Honra como forma de vida

Honra como forma de vida

Por mucho tiempo entendí la palabra honra como aquella acción de rendir homenaje, de mostrar respeto y admiración por alguna persona destacada, superior o de mayor autoridad incluso divina, en mi caso Dios. Pero hasta la fecha no había entendido la honra, como una forma de vida, un valor de aquellas personas que han comprobado el dar honra es una ley espiritual que trae un resultado tarde o temprano a nuestras vidas.

Benjamín Franklin tenía una metodología para la mejora continua. Esta se trataba de elegir trece valores, con los que se sentía plenamente identificado o que anhelaba adquirir. Cada semana se enfocaba en un solo valor, de esta forma recorría sus trece valores cuatro veces en un año. Particularmente me pareció un buen sistema y decidí escoger mis valores, a continuación, los comparto con ustedes en orden de importancia.

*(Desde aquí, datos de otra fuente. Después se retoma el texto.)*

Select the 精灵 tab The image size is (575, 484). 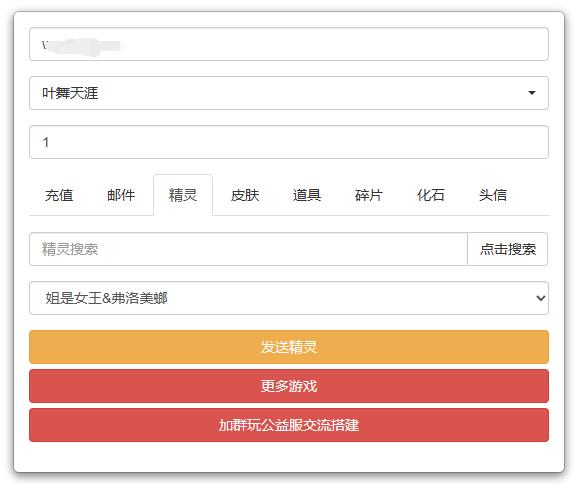[x=183, y=195]
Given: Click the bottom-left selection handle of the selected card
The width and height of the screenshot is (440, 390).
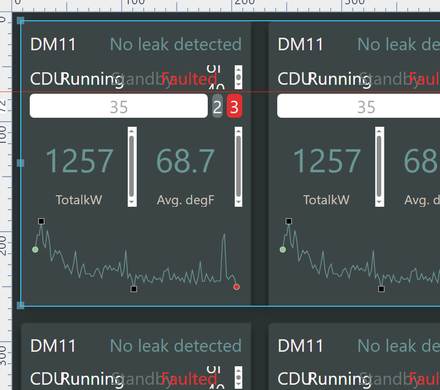Looking at the screenshot, I should tap(20, 305).
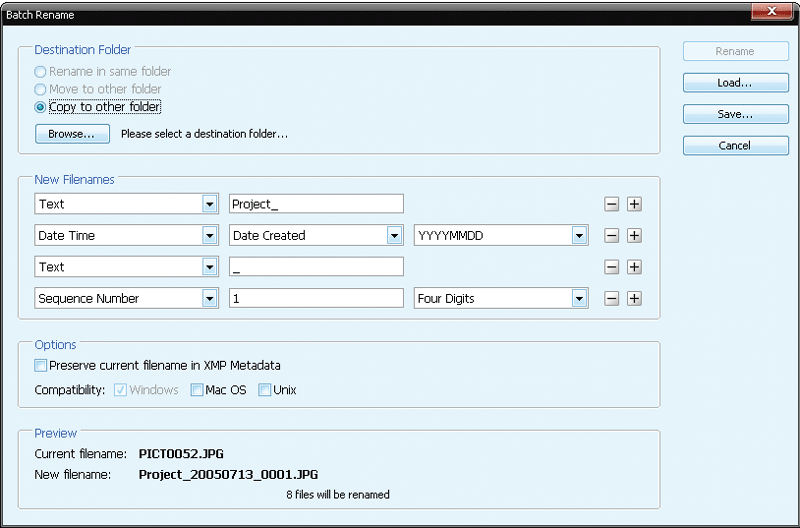This screenshot has width=800, height=528.
Task: Click the Project_ text input field
Action: point(315,204)
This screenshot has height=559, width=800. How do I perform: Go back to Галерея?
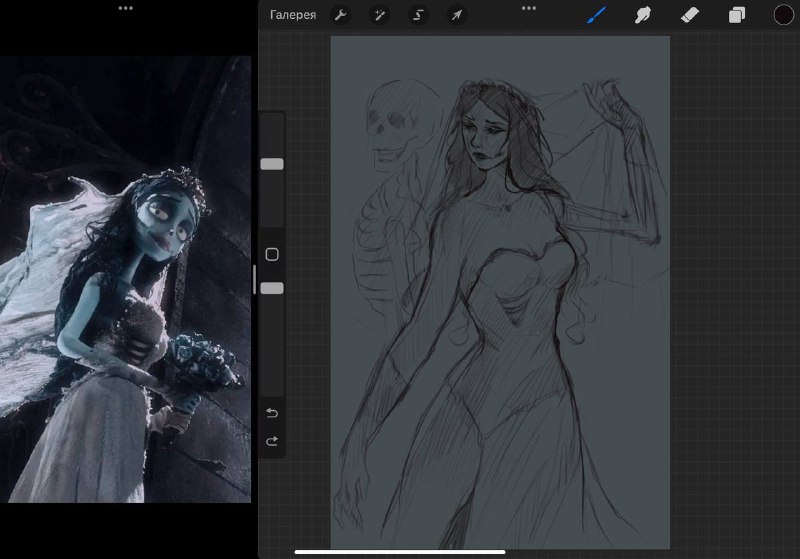click(x=293, y=15)
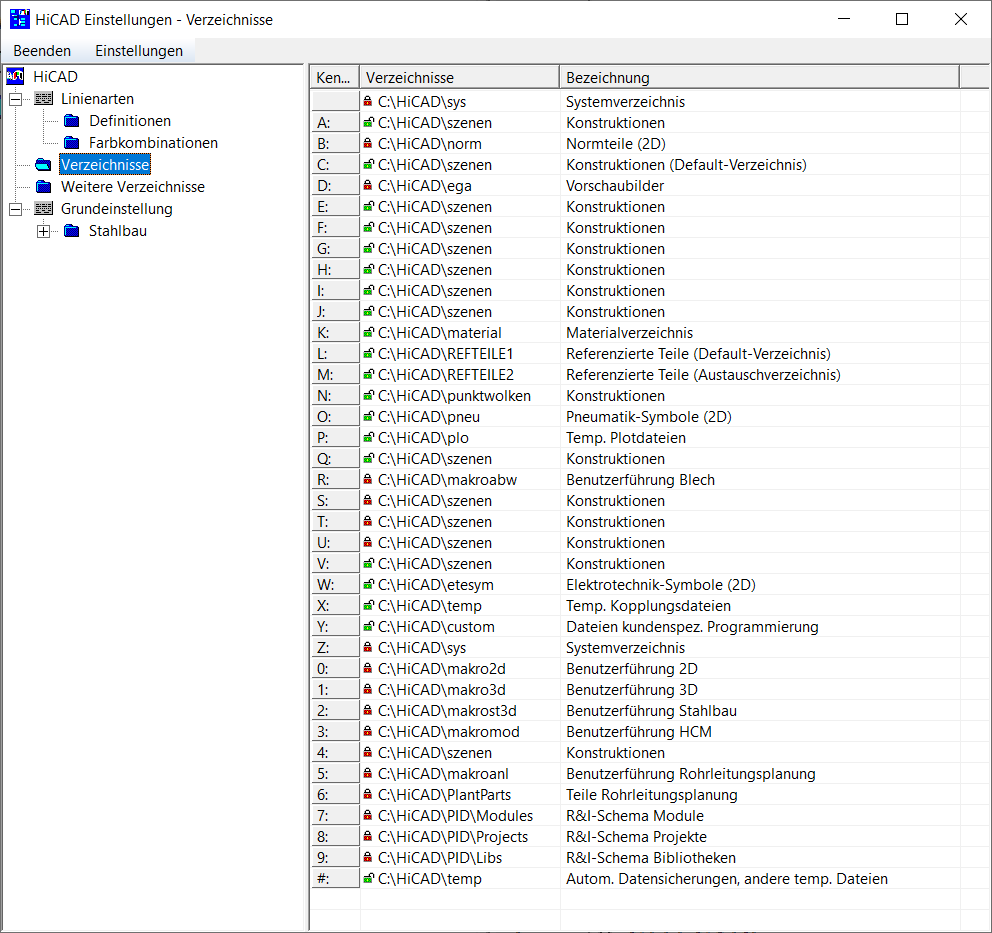Collapse the Linienarten tree node
Image resolution: width=992 pixels, height=933 pixels.
tap(15, 99)
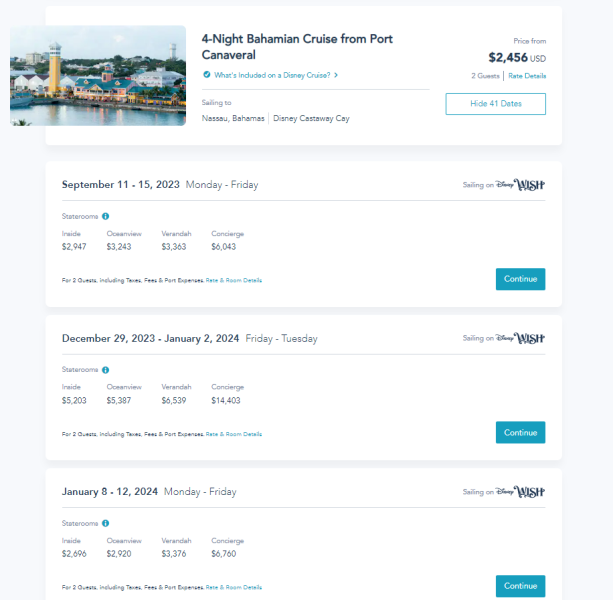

  1. Amor. Toda la ley se resume en dos mandamientos. Amarás a Dios con todo tu corazón, con toda tu alma, con toda tu mente y con todas tus fuerzas. El amor elevado a la cuarta potencia le llama Dante Gebel. Y el segundo es similar amarás a tu prójimo como a ti mismo. Cabe mencionar que, para saber amar al prójimo, tienes que saber amarte a ti mismo en primera instancia.
  2. Humildad. Imitar a Jesús, que pudiendo seguir siendo Dios, decidió entregarse por amor a nosotros.
  3. Honra. Reconocer el valor de las personas y de los recursos materiales, físicos y espirituales, con acciones demostrar el respeto que sentimos por las personas y por las oportunidades.
  4. Bondad. Que nuestra gentileza sea notoria a todos.
  5. Gratitud. Indica reciprocidad en nuestras relaciones.
  6. Longanimidad. Grandeza y constancia de ánimo en las adversidades.
  7. Perdón. El liberador más grande y poderoso, rompe cadenas, sana heridas.
  8. Libertad. Facultad y derecho de cualquier ser vivo.
  9. Coraje. Tener la conciencia de que hay cosas por las que vale la pena luchar, vivir y por ende actuar en consecuencia.
  10. Responsabilidad. Una obligación adquirida por voluntad propia. Compromiso
  11. Templanza. Realizar las cosas con moderación. Actuar sobrio, prudente, moderado, pensando en ti y en los demás.
  12. Determinación. Compromiso de llevar a cabo lo que debes hacer.
  13. Diligencia. Elimina todo acto innecesario, no pierdas el tiempo, proactivo, solícito.

En esta oportunidad quiero hablar de la honra como una forma de vida. Damos honra cuando respetamos, admiramos, valoramos todo lo que nos rodea, tanto personas, como recursos y oportunidades.

La mejor manera de honrar a Dios es con nuestra propia vida, agradeciendo la oportunidad que nos da de vivirla plenamente. Viviendo comprometidos con la mejora continua, esforzándonos por ser agentes de cambio, de prosperidad, de compasión, de amor. Buscando vivir apasionados, haciendo las cosas con excelencia aún cuando nadie nos mira, primero en casa con los nuestros y luego expandirnos con los demás.

Podemos también honrar nuestro trabajo haciéndolo con todo profesionalismo, buscando actualizarnos, permanecer vigentes, preparados, dando servicio a los demás.

¿Qué les parece honrar nuestro cuerpo? manteniéndolo en nuestra mejor versión, saludable, estético, limpio.

Honrar nuestras relaciones personales, de pareja, de familia, de amigos. Diciendo la verdad, siempre teniendo una buena actitud, apoyando, construyendo, sumando.

Hay muchos temas que quisiera tocar, pero termino con este: honrar el tiempo que tenemos en este mundo. ¿A qué dedicamos nuestro tiempo? Que hemos hecho con nuestra juventud, con nuestra adultez y qué seguiremos haciendo en el tiempo que tengamos disponible.

Nuestro compromiso reestructura todo el universo.